------ Source records
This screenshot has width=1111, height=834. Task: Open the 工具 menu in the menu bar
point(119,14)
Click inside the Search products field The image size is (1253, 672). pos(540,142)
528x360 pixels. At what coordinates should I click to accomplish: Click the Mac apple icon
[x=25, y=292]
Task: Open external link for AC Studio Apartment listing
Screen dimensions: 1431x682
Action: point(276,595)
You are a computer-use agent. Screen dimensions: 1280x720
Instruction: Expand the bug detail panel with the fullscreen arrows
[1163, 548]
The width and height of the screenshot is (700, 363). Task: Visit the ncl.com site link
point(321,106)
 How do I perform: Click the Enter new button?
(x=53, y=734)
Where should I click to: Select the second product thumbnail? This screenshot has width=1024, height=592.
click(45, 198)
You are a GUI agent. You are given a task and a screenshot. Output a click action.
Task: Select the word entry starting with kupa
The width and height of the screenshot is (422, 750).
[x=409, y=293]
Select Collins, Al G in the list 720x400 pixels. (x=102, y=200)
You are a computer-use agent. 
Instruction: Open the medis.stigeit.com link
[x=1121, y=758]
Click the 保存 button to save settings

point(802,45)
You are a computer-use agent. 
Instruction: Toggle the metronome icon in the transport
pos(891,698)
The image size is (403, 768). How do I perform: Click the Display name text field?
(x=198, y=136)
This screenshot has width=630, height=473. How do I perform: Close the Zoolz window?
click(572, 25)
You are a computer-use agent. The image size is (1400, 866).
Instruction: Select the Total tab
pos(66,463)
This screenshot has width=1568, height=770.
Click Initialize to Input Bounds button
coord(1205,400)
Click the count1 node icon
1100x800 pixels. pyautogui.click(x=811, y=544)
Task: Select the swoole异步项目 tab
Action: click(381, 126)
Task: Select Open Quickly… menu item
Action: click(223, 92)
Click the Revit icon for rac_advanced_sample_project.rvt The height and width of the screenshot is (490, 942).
------------
- Exercise details -
Your answer should consist of the lines above that hold the word "agent".

- Response -
You are a computer-use agent. Screen dimensions: 1280x720
You are a GUI agent. You are given a task and a screenshot. Output a click action.
You are a computer-use agent. 
You are a computer-use agent. 
You are a computer-use agent. The image size is (1400, 866).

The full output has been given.